Wednesday, May 27, 2009

I can spot a rug a mile away....

No, not really.

But if you're visiting someone's house and the rug is bad, you can't ignore it.

It's the decorating equivalent of having spinach stuck between your front teeth.

You don't want to talk about it, but it's just there.

But when you have dogs, it's not so easy to keep the rug looking nice.


Witness the two wet dogs, Bijou and Bella taking a nap on their favorite spot: the living room rug. Click on the photo and you can really see how ragged it is: pulls, rips, missing yarn.

At least the color blends in with Georgia clay so it doesn't look dirty. But you still wouldn't want your baby crawling on it.

Too bad the rug is only nine months old.

I bought it with my birthday money last year to replace a nine-year-old rug that had lost its fringe. It has paisley and for some reason, I love paisley.

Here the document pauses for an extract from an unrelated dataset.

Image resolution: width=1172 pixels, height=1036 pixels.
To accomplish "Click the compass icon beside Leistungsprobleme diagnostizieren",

It was billed as an indoor-outdoor rug. Great for dogs right? But it was trashed in two days. Their claws snagged on the loops and it has numerous pulls. One section has even come unraveled.

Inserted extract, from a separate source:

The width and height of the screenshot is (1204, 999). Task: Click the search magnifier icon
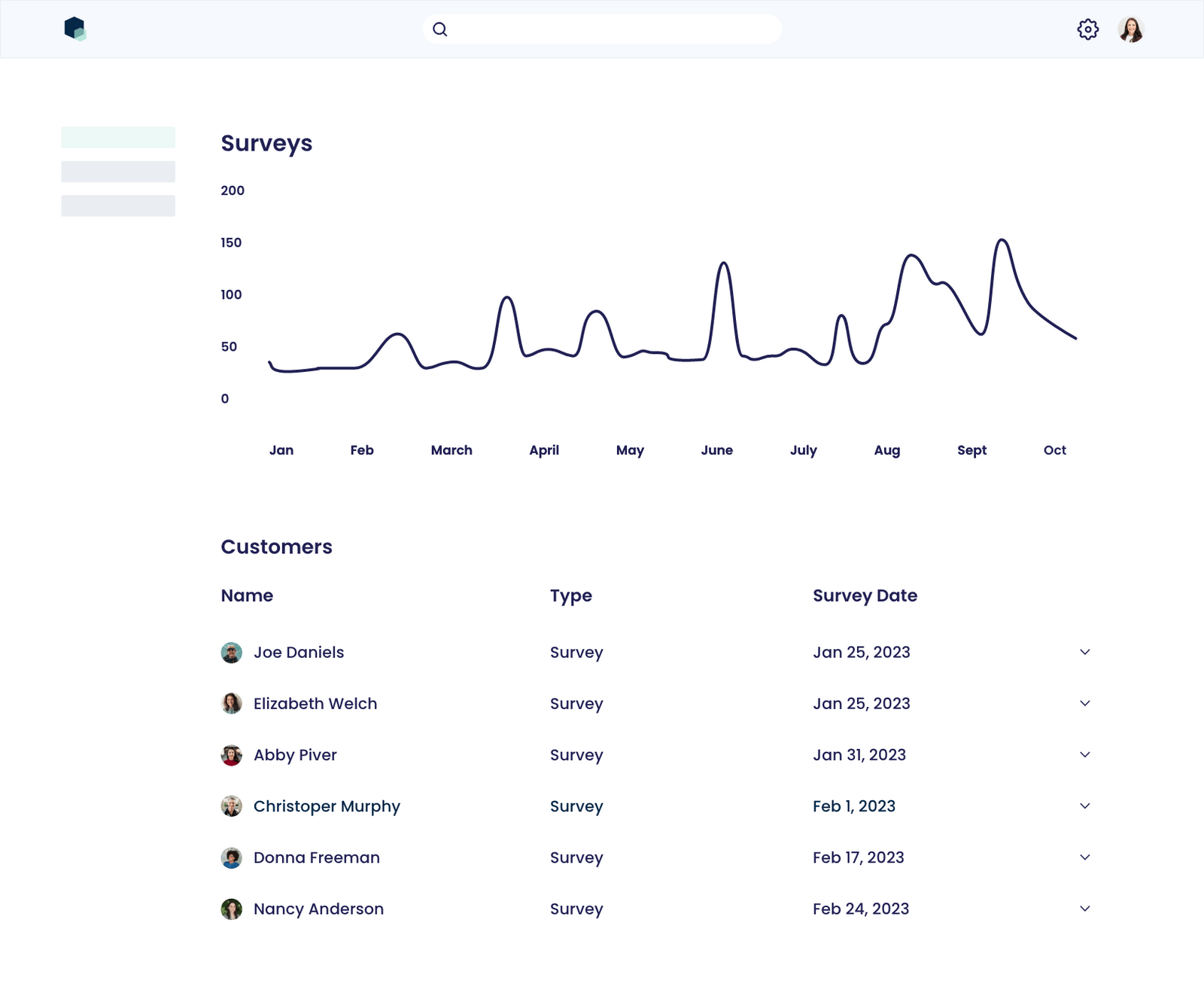(440, 29)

I do love the dogs more than my birthday present. I never yelled at them for tearing up the rug because they didn't even realize they were doing it.

But I should have known better to buy a hook rug. Again.

I used to have this great lemon-patterned hook rug in the kitchen. The dogs, then puppies, loved it too. The picture on the right, is our late great Golden Retriever, Bailey. She only acted like she wanted to eat the rug, but she left it alone.

Bijou (below) came along six months later and posed for a pretty picture on the rug, but waited until I was out of sight to unravel it. Completely.

Isn't it funny that when humans and animals do something they know they're not supposed to be doing, they do it in secret?

Thankfully, Bijou's out of that stage now (she's eight, and is the top dog in the big photo.)

I also hated to see that lemon rug go because it's sort of famous. That rug used to belong to Bobbie Batista, the former CNN Headline News anchor.

Ten years ago, she was getting rid of quality junk and I was trying to decorate a new house, so I bought several things from her. The rug was the big prize. And I'm still using almost everything else that I purchased. At the time I didn't have dogs. My sixteen-year-old Cocker Spaniel had died a few months before, and I wasn't ready for another dog.

I was single at the time, and that pretty, clean, nicely decorated house soon got awfully lonely.

When I told my mom I was getting a puppy, she gasped, because she knew what would happen. "The house..." she said. She didn't have to finish, but I knew what she meant. Paw prints, accidents, fur on the furniture. Rugs with stains that won't come out. Landscaping displaced by industrious digging.

Still, I knew I wanted a dog. I needed one. I was ready to love a dog again.

I got one puppy, then another and they were worth every bit of trouble they caused, which really wasn't much.

I have a website that I made in 2000 dedicated to the two original dogs (we lost Bailey last year then adopted Bella.) I'm about to shut it down as I cut non-essential expenses, so if you like dogs a lot, click here and take a look. If you've got insomnia, this page might help you feel sleepy. And if you want to laugh at silly excess, this is the page to check out.

My husband is at work now, and the only sounds I hear are the clicking of the keys as I type and the dogs snoring.

It makes the place feel like home. A little messy, a little too fuzzy. Not just a house, but a home.